[start of SOURCE DATA]
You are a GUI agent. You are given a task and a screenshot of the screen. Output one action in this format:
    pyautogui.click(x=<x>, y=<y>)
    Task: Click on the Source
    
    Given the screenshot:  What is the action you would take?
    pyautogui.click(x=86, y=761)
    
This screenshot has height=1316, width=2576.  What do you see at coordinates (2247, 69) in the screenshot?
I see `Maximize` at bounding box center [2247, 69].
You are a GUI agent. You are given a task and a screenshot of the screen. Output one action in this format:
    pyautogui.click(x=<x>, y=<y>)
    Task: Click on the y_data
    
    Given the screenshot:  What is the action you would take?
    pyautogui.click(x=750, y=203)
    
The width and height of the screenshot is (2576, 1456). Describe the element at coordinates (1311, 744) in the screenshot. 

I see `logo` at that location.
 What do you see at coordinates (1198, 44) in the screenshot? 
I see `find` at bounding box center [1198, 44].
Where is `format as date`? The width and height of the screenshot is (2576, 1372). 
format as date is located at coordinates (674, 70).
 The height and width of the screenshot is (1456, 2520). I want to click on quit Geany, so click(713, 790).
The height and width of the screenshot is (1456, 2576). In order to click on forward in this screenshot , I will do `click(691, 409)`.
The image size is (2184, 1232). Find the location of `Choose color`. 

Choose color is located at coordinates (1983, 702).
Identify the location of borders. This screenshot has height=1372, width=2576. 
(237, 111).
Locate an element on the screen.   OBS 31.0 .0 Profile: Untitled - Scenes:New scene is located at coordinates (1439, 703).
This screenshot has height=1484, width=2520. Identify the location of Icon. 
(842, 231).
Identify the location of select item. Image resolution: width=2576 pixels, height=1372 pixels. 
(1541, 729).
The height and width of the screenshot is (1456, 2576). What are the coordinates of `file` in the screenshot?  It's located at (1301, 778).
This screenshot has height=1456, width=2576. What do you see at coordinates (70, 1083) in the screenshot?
[end of SOURCE DATA]
## CHALLENGE
Change every "GUI agent" in the items to "desktop assistant", and keep everything else the same.

## SOLVED EXERCISE
You are a desktop assistant. You are given a task and a screenshot of the screen. Output one action in this format:
    pyautogui.click(x=<x>, y=<y>)
    Task: Click on the Source
    
    Given the screenshot:  What is the action you would take?
    pyautogui.click(x=86, y=761)
    
This screenshot has height=1316, width=2576.  What do you see at coordinates (2247, 69) in the screenshot?
I see `Maximize` at bounding box center [2247, 69].
You are a desktop assistant. You are given a task and a screenshot of the screen. Output one action in this format:
    pyautogui.click(x=<x>, y=<y>)
    Task: Click on the y_data
    
    Given the screenshot:  What is the action you would take?
    pyautogui.click(x=750, y=203)
    
The width and height of the screenshot is (2576, 1456). Describe the element at coordinates (1311, 744) in the screenshot. 

I see `logo` at that location.
 What do you see at coordinates (1198, 44) in the screenshot? 
I see `find` at bounding box center [1198, 44].
Where is `format as date`? The width and height of the screenshot is (2576, 1372). 
format as date is located at coordinates (674, 70).
 The height and width of the screenshot is (1456, 2520). I want to click on quit Geany, so click(713, 790).
The height and width of the screenshot is (1456, 2576). In order to click on forward in this screenshot , I will do `click(691, 409)`.
The image size is (2184, 1232). Find the location of `Choose color`. 

Choose color is located at coordinates (1983, 702).
Identify the location of borders. This screenshot has height=1372, width=2576. 
(237, 111).
Locate an element on the screen.   OBS 31.0 .0 Profile: Untitled - Scenes:New scene is located at coordinates (1439, 703).
This screenshot has height=1484, width=2520. Identify the location of Icon. 
(842, 231).
Identify the location of select item. Image resolution: width=2576 pixels, height=1372 pixels. 
(1541, 729).
The height and width of the screenshot is (1456, 2576). What are the coordinates of `file` in the screenshot?  It's located at (1301, 778).
This screenshot has height=1456, width=2576. What do you see at coordinates (70, 1083) in the screenshot?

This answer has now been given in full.